Needless to say that night was beautifully sad and inspiring. Paul summed it up when he sang her words '...you ought to know what it is to wait'! As it is the simple quiet times of life that are the best and with patience the joys will come.

Thursday, June 07, 2007

Prince Achmed in Detroit

Animation news on a local note...Lotte Reiniger's silhouette gets cast onto the big screen this weekend (June9-10) as the Adventures of Prince Achmed (1926) overshadows the Detroit Film Theater. Oh and did I say that it is a newly restored 35mm offering up to the sun gods with live organ accompaniment! Check out the rest of the summer series and I will see ya there!

Monday, May 28, 2007

Japanese Classic Cartoon(1933)

Here is a nice piece of inspiration to kick this week off. I am no expert at Japanese animation but I liked the Fleischer likeness of this cartoon. I also really like the inventiveness of the scenes ala Felix the Cat kind of stuff. I don't have any info about the film as I just happened upon it on Youtube. But, here is a 4 set dvd collection of old classic Japanese cartoons put out by Digital Meme to fill this largely missed historical void! Oh and I would like to highlight Anipages for the source I use to fill in this gelatinous void of mine about the Japanese scene.



Wednesday, May 23, 2007

Sweet Salt

While taking a break from devouring the newly served up morsel, the Animate! book: Rethinking Animation, I thought I would take some time to see what animators I could snack on-line on. So there, lo and behold, Dek from No Fat Clips! has Katerina Athanasopoulou stuck between his teeth and I thought I would pick at the Sweet Salt taste of it. I mentioned this film awhile back when talking about Suzie Templeton, who was the set designer on this film.

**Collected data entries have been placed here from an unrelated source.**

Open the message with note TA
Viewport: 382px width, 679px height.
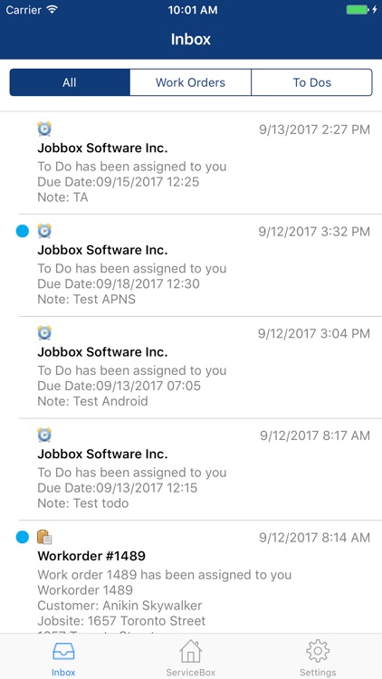pyautogui.click(x=191, y=163)
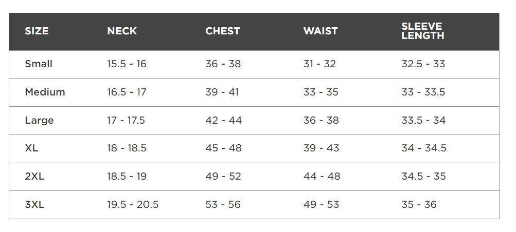Click the SLEEVE LENGTH column header

tap(422, 31)
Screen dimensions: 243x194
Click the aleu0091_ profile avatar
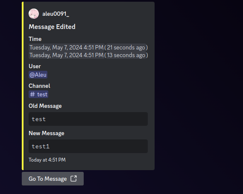pos(34,14)
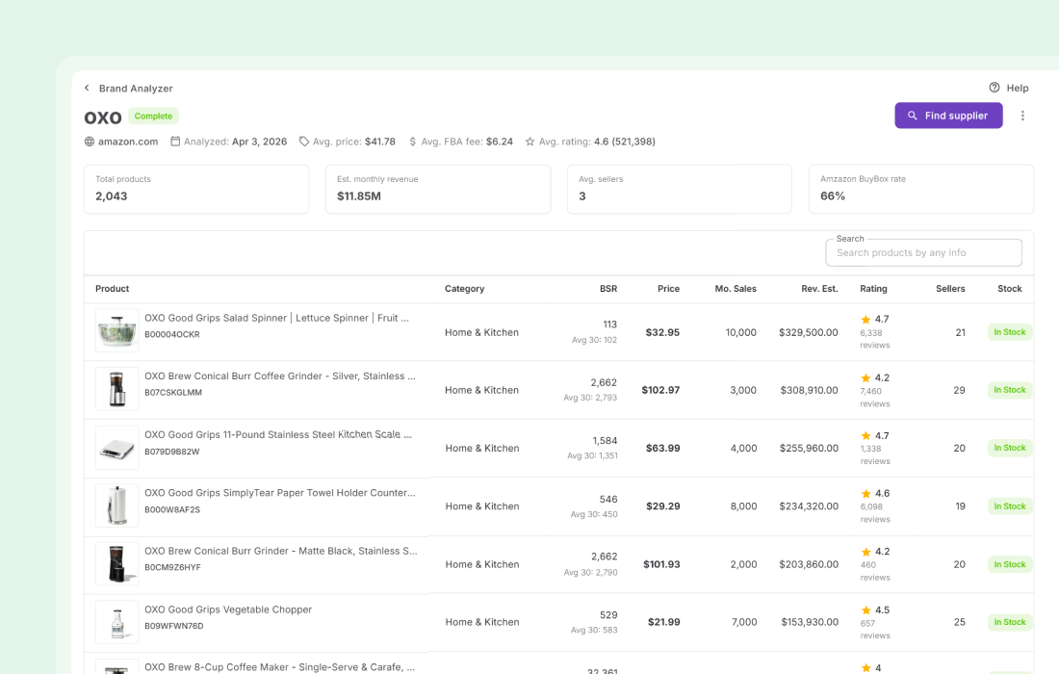Click the price tag icon before Avg. price
Screen dimensions: 1059x674
click(301, 141)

Now you can see this short film in it's entirety in various concession stands on the net and better still nibble on a podcast interview with Katerina here. I will go more into the Animate! scheme later on but I just wanted to point out this short film. Katerina studied painting in Greece and that is very evident in the sensual mood and other-worldliness in each frame that is created by the effects here but unfortunately I think the story as a whole suffers from it's sumptuousness. The narrative isn't hard to follow it is the empathy of the characters that is too sweet rather that salty. The ending needs to be more apparently bitter rather than subtle to my taste. Nevertheless, Sweet Salt is still a beautiful digression and it's experimentation in it's effects and themes reminds me of Lorelei Pepi's short film Grace. Take knife in hand and go and gorge yourself on the layered fillings of these two films.

Friday, May 18, 2007

Russian animation part 2

I don't know where I found this but here is a mined mountain mother load of contemporary animation from Mother Russia. Rambler Vision has many prrreh-shh-us nuggets to stare at that will undoubtedly be forged into rings of grandeur, most notably for me is Konstantin Bronzit's At the Ends of the Earth (shown above)!! Yesssss! Not much else to say but to go open your omnipresent blood shot eye and spend thousands of hours watching the glowing cube. In the end you will look like troglodytes mesmerized by strange shiny Cyrillic symbols and not wanting to share with the rest of those in the dark. Just remember it was miiine first!!